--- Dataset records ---
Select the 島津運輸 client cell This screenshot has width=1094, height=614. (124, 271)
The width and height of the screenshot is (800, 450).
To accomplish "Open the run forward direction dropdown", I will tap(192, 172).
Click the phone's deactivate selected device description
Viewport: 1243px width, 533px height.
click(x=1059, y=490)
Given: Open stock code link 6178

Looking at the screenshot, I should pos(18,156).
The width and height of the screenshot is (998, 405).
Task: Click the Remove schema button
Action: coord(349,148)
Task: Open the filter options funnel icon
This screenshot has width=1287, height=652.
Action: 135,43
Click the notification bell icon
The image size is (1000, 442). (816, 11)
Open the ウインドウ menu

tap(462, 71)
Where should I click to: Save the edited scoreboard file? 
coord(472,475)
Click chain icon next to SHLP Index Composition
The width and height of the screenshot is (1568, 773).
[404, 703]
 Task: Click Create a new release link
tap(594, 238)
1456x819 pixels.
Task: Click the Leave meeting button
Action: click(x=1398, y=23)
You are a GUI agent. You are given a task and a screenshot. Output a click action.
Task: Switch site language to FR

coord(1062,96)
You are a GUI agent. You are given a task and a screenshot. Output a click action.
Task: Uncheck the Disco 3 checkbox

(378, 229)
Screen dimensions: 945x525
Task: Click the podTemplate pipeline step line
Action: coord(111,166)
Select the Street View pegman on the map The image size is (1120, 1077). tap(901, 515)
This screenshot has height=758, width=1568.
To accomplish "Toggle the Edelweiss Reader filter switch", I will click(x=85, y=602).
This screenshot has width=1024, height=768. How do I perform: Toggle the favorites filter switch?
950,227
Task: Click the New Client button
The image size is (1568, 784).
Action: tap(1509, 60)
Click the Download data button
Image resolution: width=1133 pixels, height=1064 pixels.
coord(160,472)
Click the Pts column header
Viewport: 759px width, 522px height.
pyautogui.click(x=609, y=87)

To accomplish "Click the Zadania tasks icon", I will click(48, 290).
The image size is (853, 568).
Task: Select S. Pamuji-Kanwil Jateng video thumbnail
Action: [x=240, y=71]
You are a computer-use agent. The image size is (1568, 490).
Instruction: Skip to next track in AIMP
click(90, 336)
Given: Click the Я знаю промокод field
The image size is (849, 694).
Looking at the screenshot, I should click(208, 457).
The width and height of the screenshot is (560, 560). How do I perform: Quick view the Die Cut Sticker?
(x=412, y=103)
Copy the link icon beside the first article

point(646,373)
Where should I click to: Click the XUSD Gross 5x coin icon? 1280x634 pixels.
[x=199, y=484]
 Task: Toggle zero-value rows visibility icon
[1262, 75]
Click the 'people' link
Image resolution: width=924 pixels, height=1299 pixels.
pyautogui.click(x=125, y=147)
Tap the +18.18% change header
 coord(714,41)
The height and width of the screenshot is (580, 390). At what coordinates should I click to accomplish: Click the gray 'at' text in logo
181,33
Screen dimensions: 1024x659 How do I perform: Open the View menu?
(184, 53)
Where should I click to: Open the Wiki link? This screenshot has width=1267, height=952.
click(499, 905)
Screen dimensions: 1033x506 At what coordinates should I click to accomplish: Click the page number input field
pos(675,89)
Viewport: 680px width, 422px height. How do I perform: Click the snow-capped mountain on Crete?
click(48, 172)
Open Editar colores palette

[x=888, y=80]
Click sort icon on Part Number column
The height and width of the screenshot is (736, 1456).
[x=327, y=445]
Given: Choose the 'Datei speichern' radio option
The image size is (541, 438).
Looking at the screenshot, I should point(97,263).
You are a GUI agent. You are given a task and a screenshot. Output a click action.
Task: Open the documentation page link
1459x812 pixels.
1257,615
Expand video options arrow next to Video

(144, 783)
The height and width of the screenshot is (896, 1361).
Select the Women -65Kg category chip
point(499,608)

--- Written request ---
Can you copy out the records, starting at the line that contains "Given: Choose the" and ending at the final line of the records, with both ends included?

--- Problem solution ---
Given: Choose the 'Datei speichern' radio option
The image size is (541, 438).
Looking at the screenshot, I should point(97,263).
You are a GUI agent. You are given a task and a screenshot. Output a click action.
Task: Open the documentation page link
1459x812 pixels.
1257,615
Expand video options arrow next to Video

(144, 783)
The height and width of the screenshot is (896, 1361).
Select the Women -65Kg category chip
point(499,608)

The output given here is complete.